Buoyed by the huge publicity generated by the all-girl Kashmiri rock band, thanks largely to some anonymous online trolls, several grandmothers have gotten together in down-town Srinagar and adjoining areas to form a rock band of their own. The elderly women are going to showcase their special talent, doing Sufi versions of chakir, wanwun and other musical genres, to re-tell old wives tales and lovelorn songs of Yusuf-Zulaikha. It will be a modern and progressive band, mind you, with Sare' Apa as the lead guitarist, Zoon boeb at bass guitar. Hajra, who sells fish on Amda Kadal as drummer and Nabla at the keyboard. Progressive rock, Zaed bal style.

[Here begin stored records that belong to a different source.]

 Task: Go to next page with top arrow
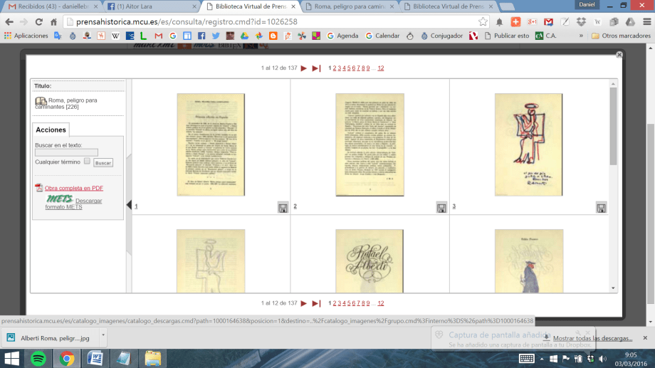pos(304,68)
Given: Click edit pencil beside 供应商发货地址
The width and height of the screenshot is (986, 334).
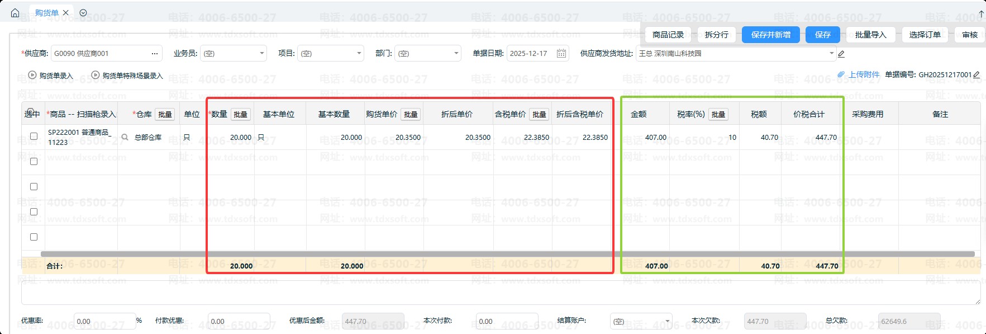Looking at the screenshot, I should point(841,54).
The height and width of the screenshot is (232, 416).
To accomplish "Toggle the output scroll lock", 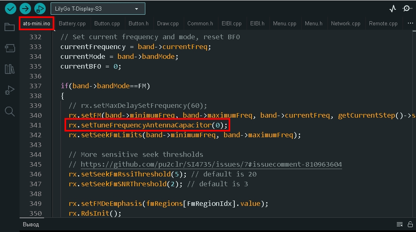I will pos(410,224).
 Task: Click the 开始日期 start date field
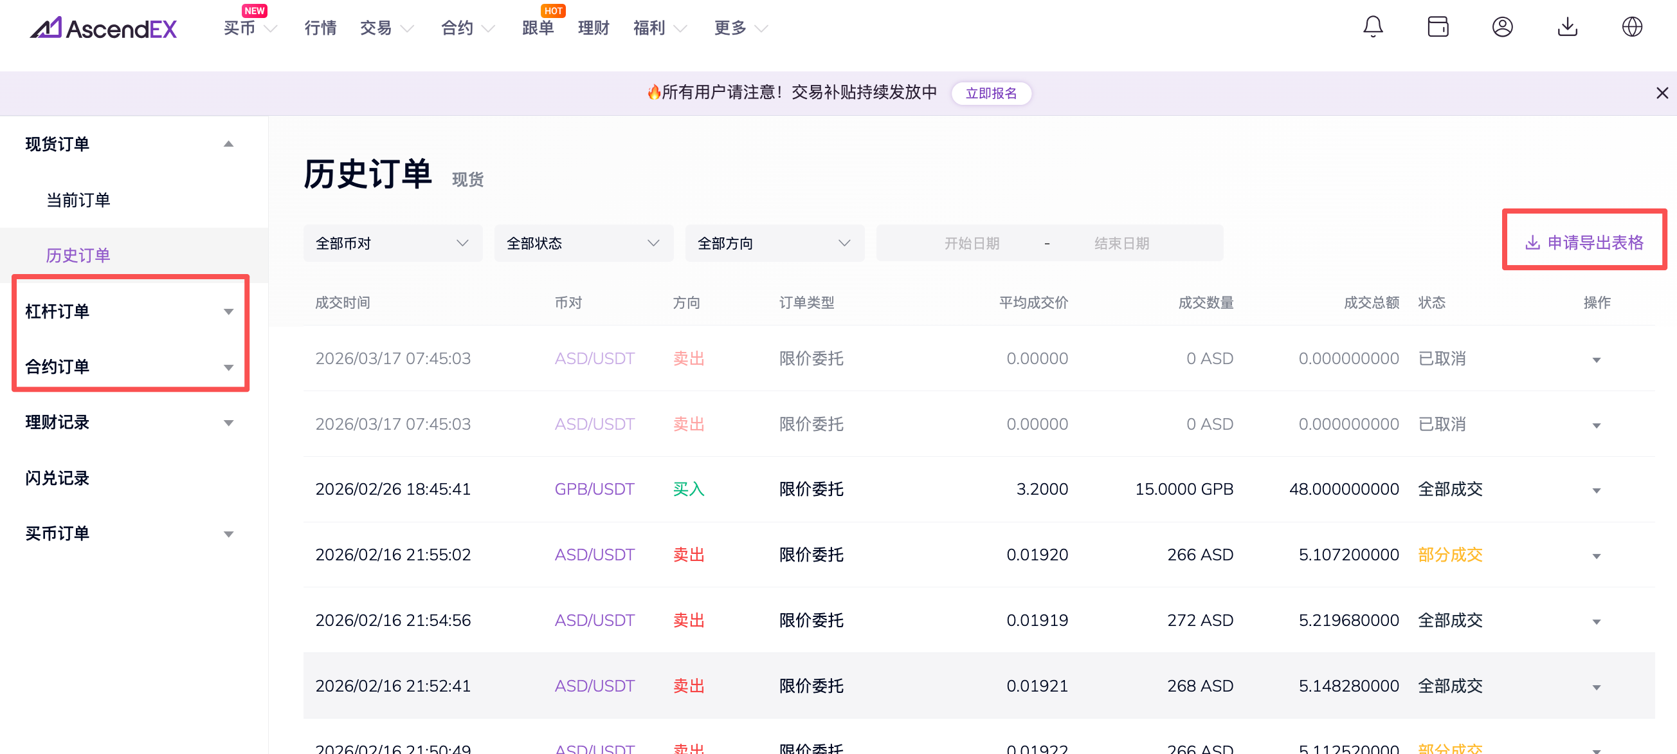[971, 244]
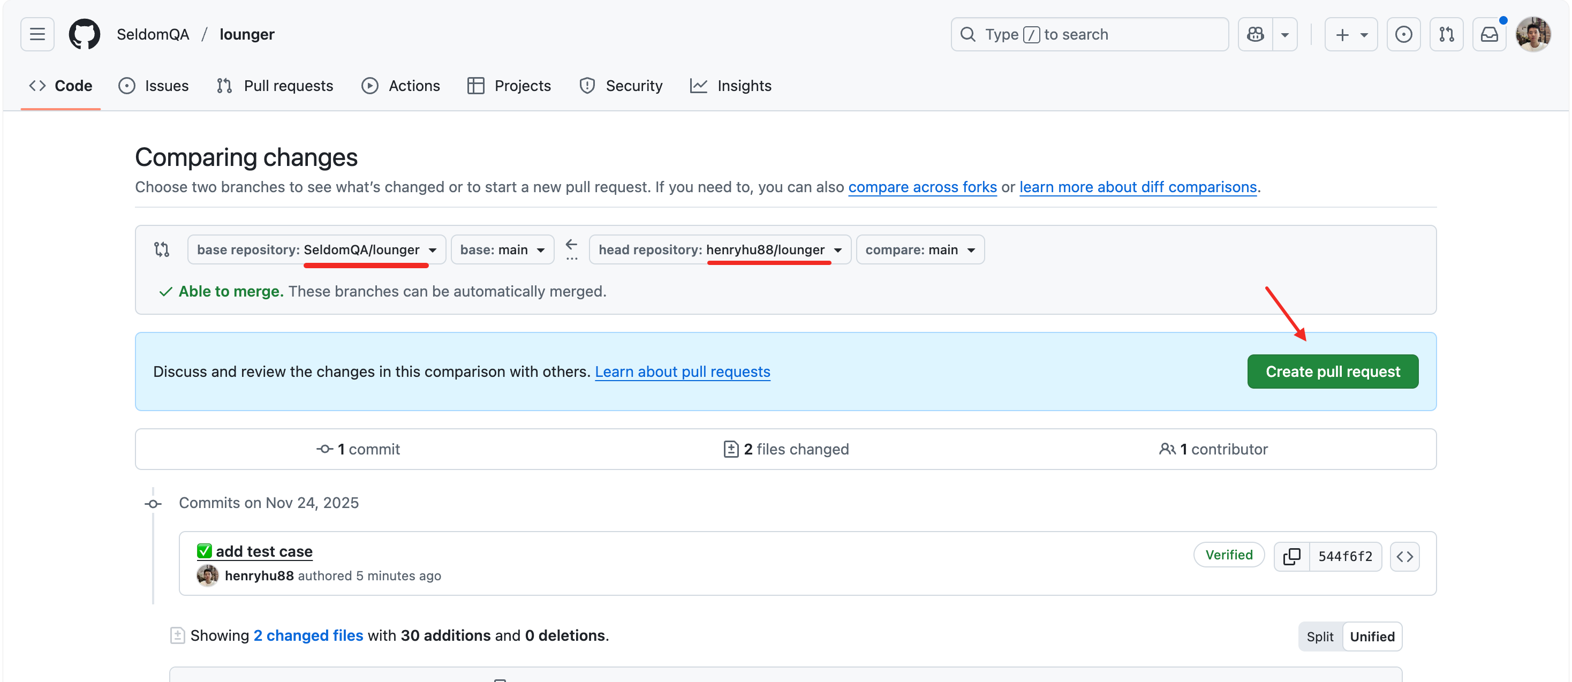
Task: Open the issues icon in header
Action: [1403, 34]
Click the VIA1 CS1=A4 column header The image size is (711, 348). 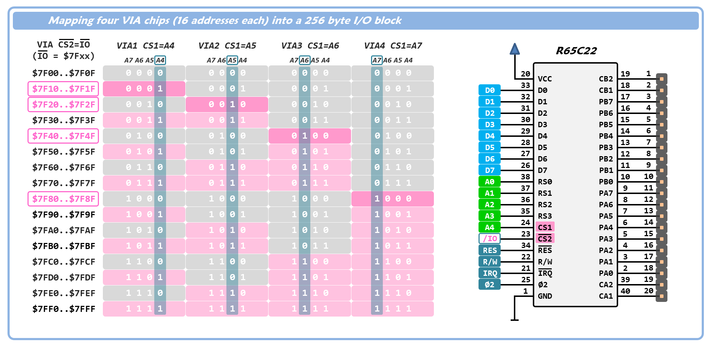tap(145, 46)
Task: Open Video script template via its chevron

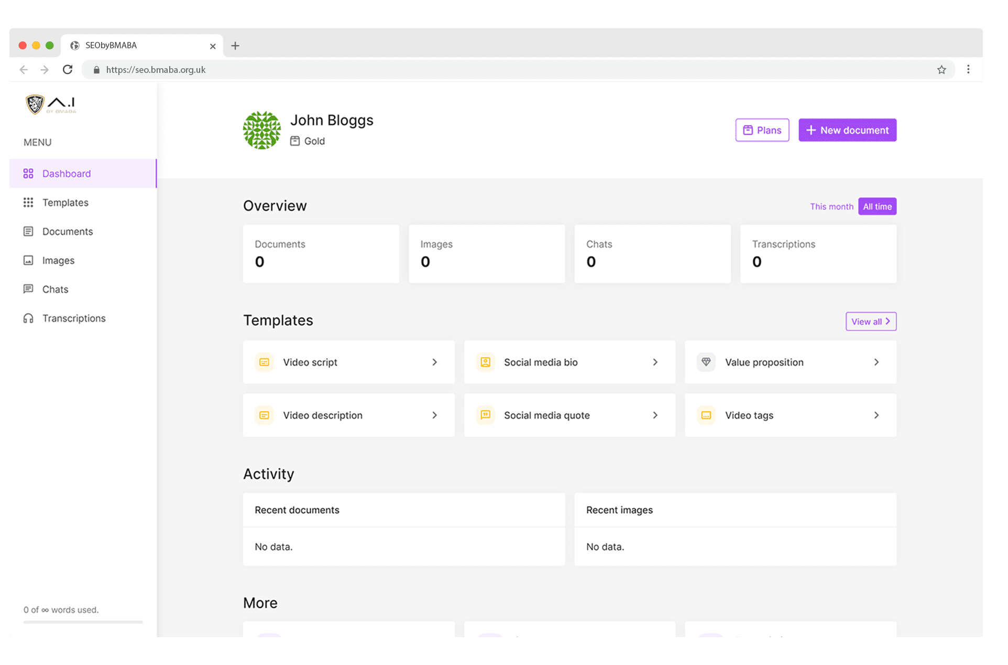Action: click(434, 362)
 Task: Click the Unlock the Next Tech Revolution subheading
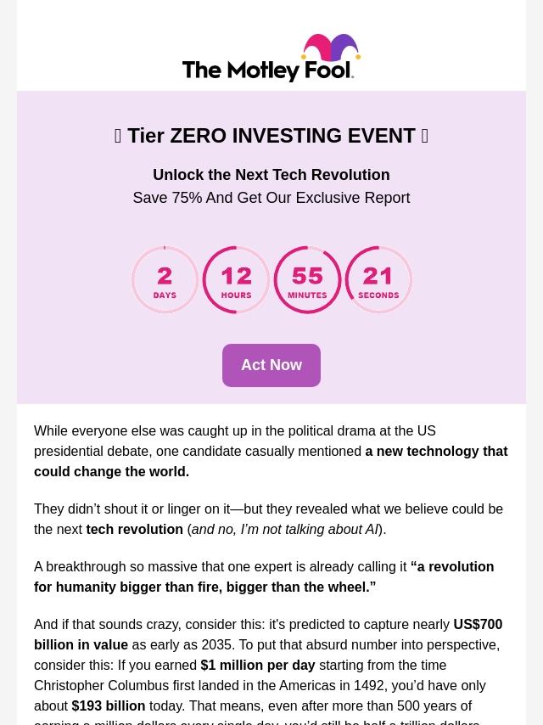[x=272, y=175]
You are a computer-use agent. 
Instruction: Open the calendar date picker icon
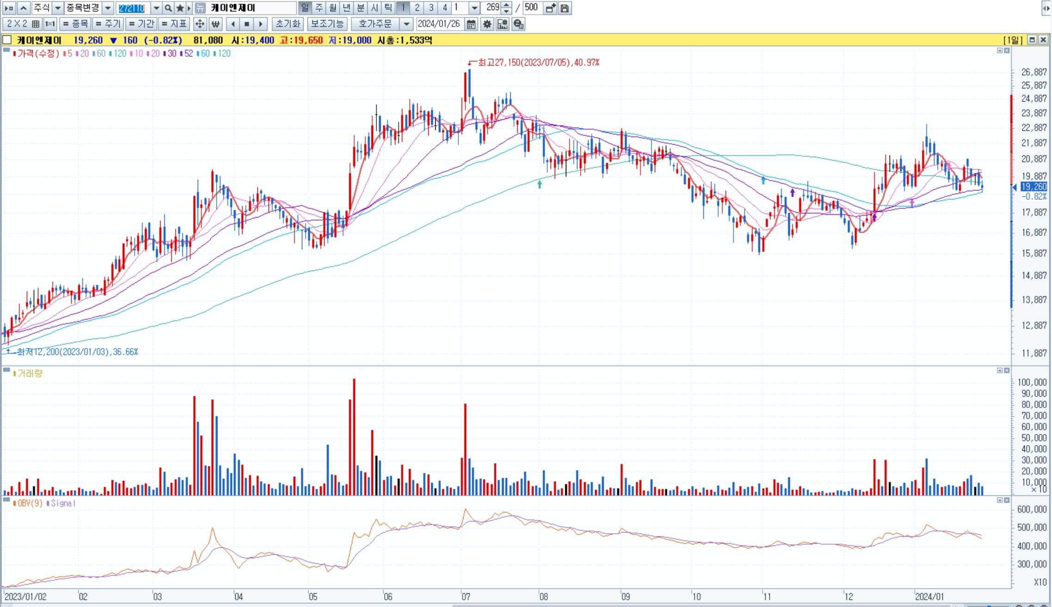pyautogui.click(x=471, y=24)
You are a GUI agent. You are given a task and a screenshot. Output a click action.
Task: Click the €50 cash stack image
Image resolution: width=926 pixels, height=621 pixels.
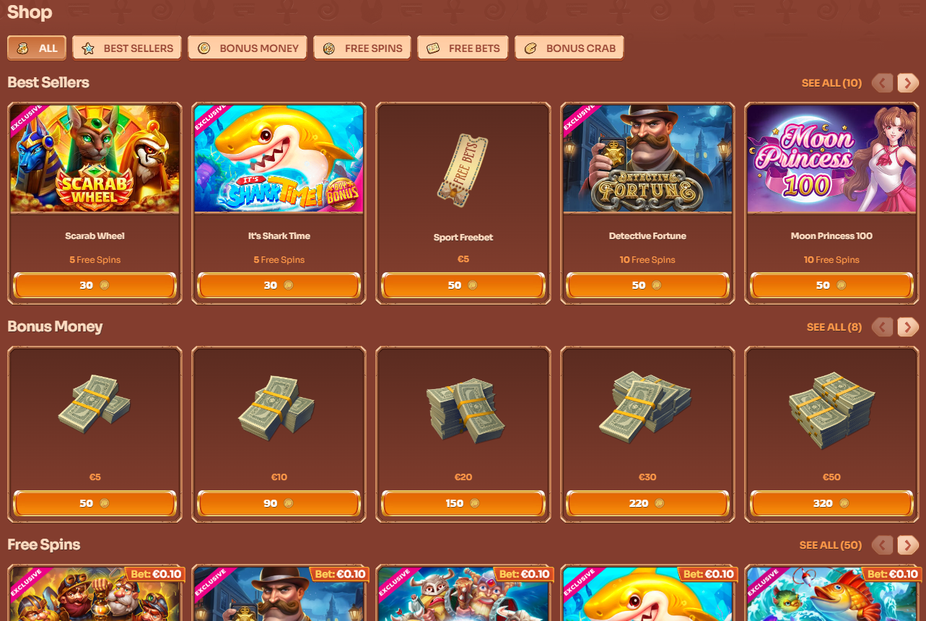pos(831,410)
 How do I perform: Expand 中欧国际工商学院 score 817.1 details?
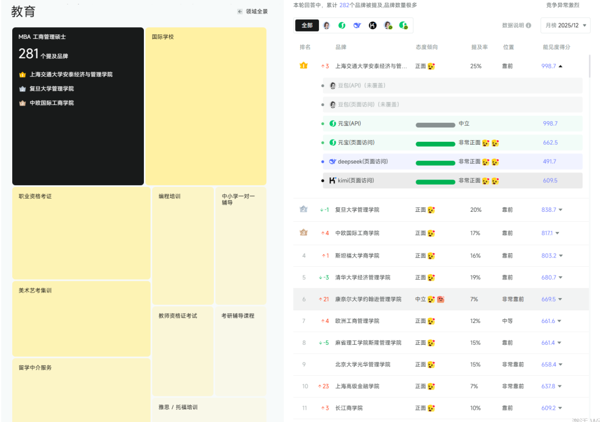point(557,234)
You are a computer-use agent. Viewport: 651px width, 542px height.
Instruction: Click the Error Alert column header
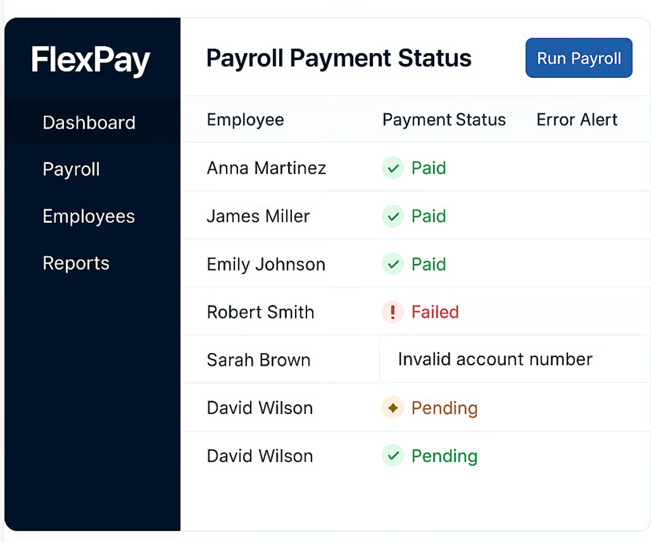click(577, 120)
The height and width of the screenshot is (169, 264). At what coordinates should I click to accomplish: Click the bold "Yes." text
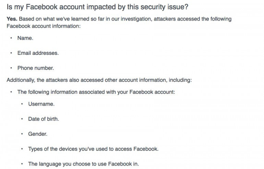click(x=12, y=19)
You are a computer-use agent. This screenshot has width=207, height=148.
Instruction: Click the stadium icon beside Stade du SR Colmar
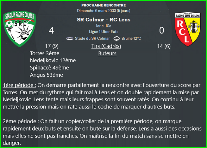70,38
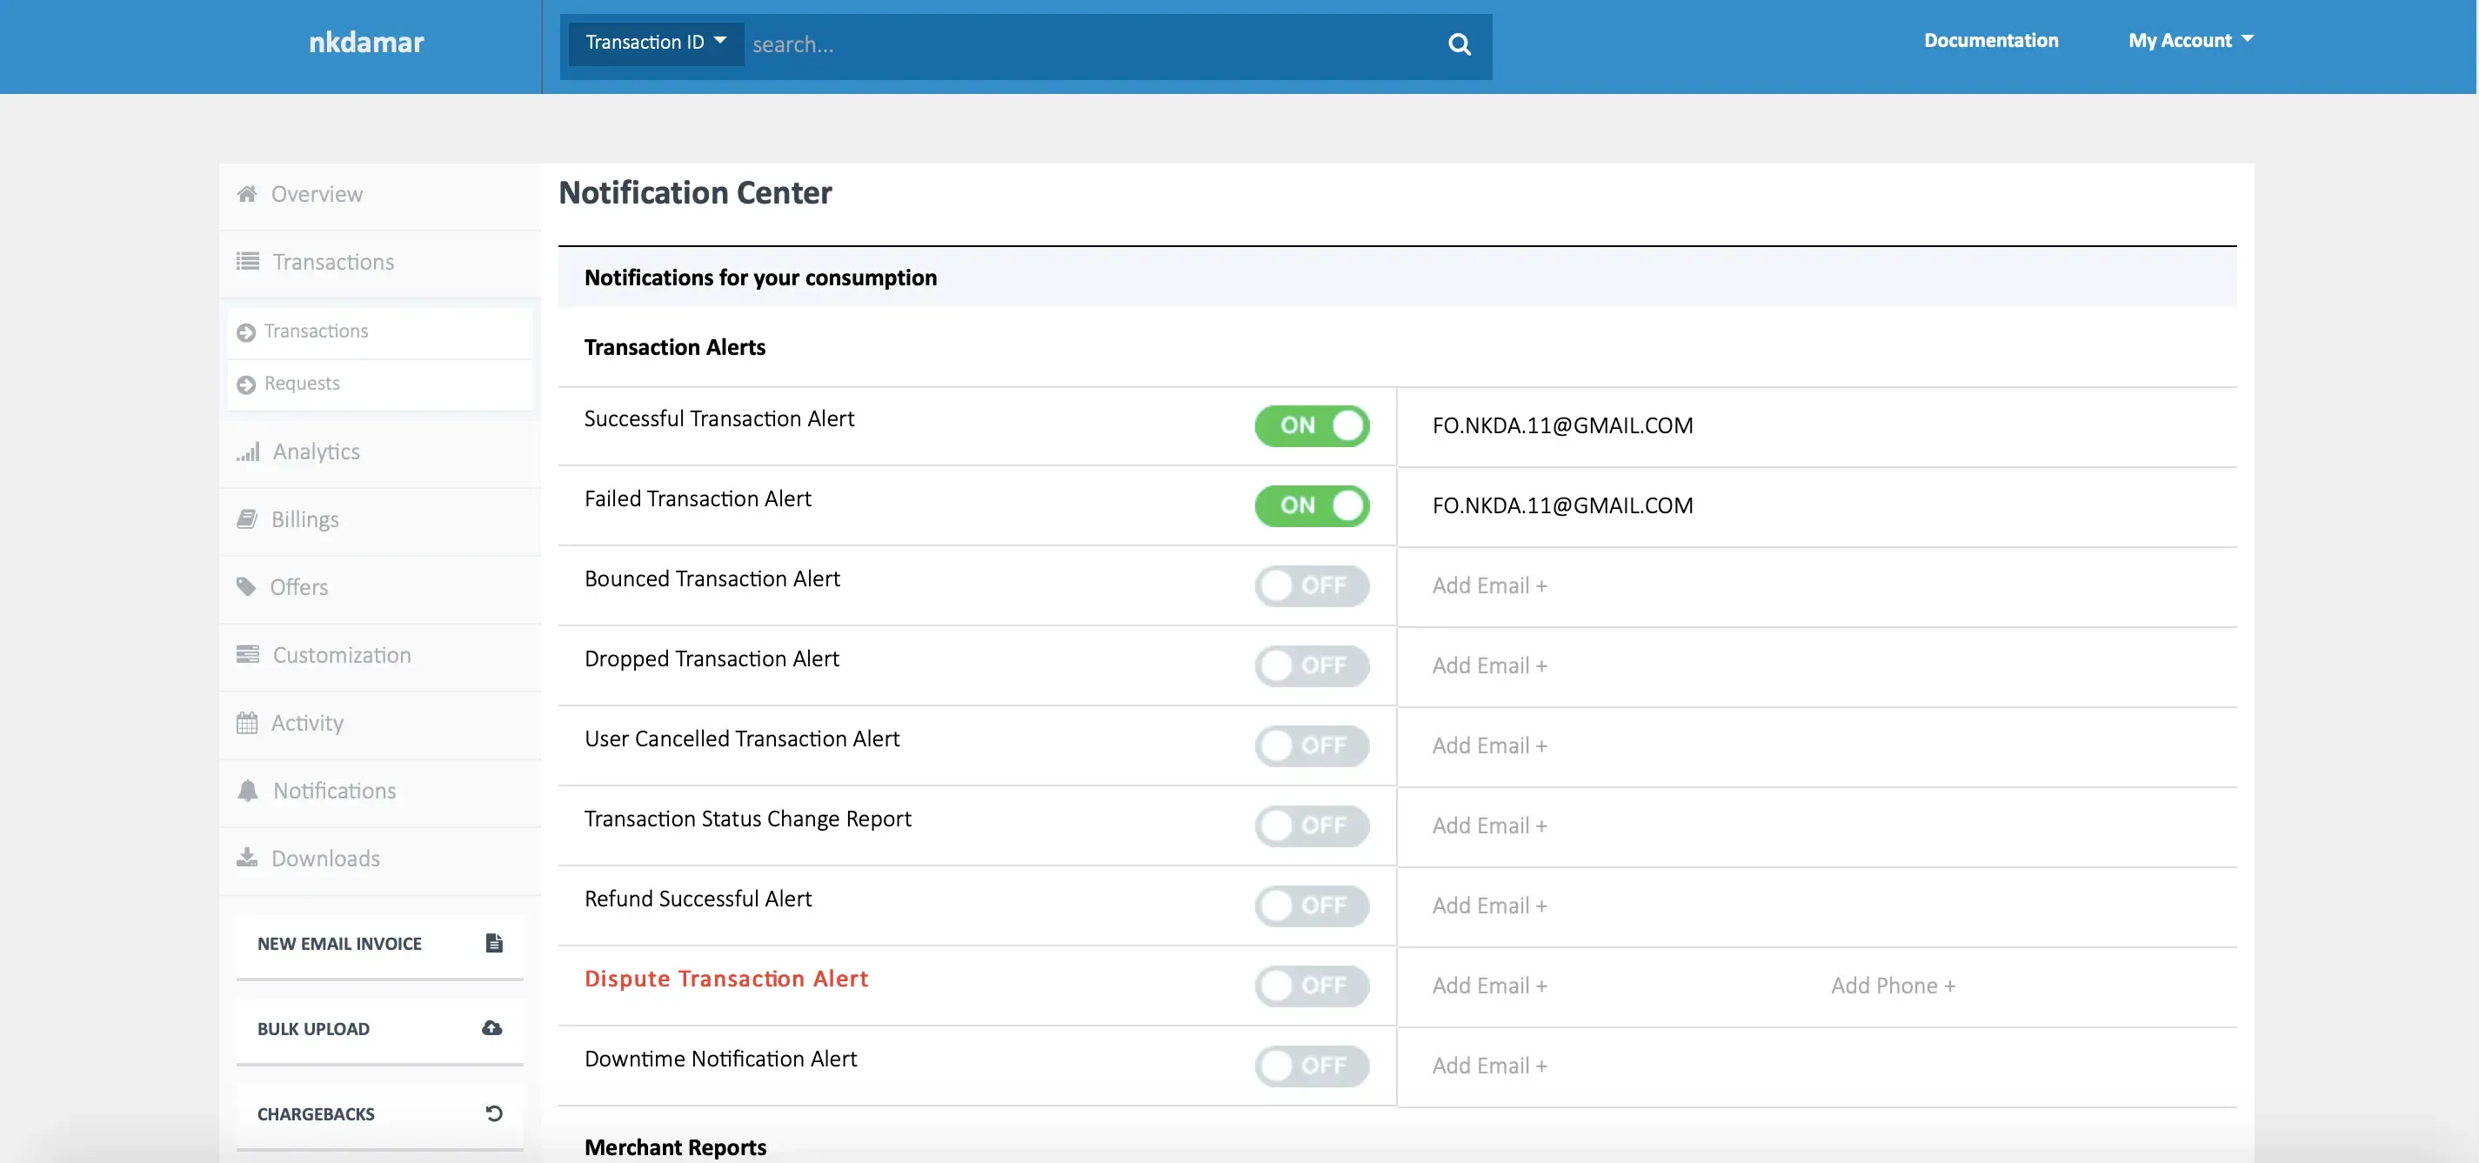Open the Documentation link
2479x1163 pixels.
(1990, 40)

The grannies struck upon the idea to get into rock and roll because Hajra heard some ‘modern’ folk talk about the outrage caused by online threats to Kashmir’s ‘first’ all-girl band. How dare someone object to our modern sensibilities? Sare' Apa remembered that we used to have someone called Lal Ded who sang in the 14th century and then another songster Habba Khatoon, who penned exuberant lyrics in the 16th century. How come a few high school girls singing became an exposition to call us illiberal? The grand mufti, a government flunky, represents his posh cottage, and not the attitudes and beliefs of Kashmir.

While the old dyeds’ from down-town get their lyrics sorted out and a full fan page to them, with likes and comments to the boot, here is a little ode to the twisted logic: Expression indeed is sacred and music perhaps is the outburst of soul but this entire hullabaloo in our little vale about a high school rock band and dudes throwing fashionable jargon like misogyny around -- amounts to zilch. It somehow looks odd when you talk about freedom of expression for the rock band and deny the same expression to people who want to take a simple procession on Ashura every year. What is so sacred about bass guitars and so vile about allowing a students union in the Kashmir University?

From the way TV anchors are mentally masturbating the nation and by extension some Kashmiri homes (with access to cable TV) it looks like hippie counterculture has spread out from San Francisco into the bylanes of Shahri-Khas and is here to stay. Sure English-knowing Facebookers are offended, TV anchors are terribly upset, Twitter crowd is frothing at their mouths while the honorable CM is equally piqued. Pity no one was outraged when Ghulam Hassan Sofi, a musical icon of ours, died a few years back in abject poverty. Chana'e bar tal ravam racha'e aawaaz vach'e nou.

Jeans patloon, paanch-cappuccino-lavo-jaldi and torrent-downloaded music sure makes you a Koshur-angrez but what would perhaps help is an understanding of your own cultural ethos. Even a teeny weeny bit! Remember much before bored brats from Srinagar and elsewhere would make a quick dash to Gulmarg to celebrate New Year over Ho Hey by The Lumineers, we had a rich tradition of female singers like Naseem Akhtar, Raj Begum, Shameema Dev, Kailash Mehra, Jahan Ara Janbaz and Zoon Begum in Kashmir. Yes we squandered that tradition only to appear more phony and fake!

Sure the spirituality of Mehjoor, Abdul Ahad Azad, Wahab Khar, Rasool Mir and Rajab Hamid is uncool. Their Satanic Majesties Request by the Rolling Stones is cool. Ranbir Kapoor eating wazwan is uber-cool. Psychedelic and riff laden heavy rock is modern. All-girls bands are wow and ‘absolutely rocking’ if you throw in the word Sufi. So what we need is more and more Kashmiris -- boys, girls and grandmothers -- crooning the Five Finger Death Punch and Linkin Park's Burn It Down, preferably by the Zabarwan. And if you can't text message your friends to come for the concert because such communication is banned, try Facebook pages. Outrage is á la mode!

PS: All suggestions for naming the bujji-band from down-town are welcome!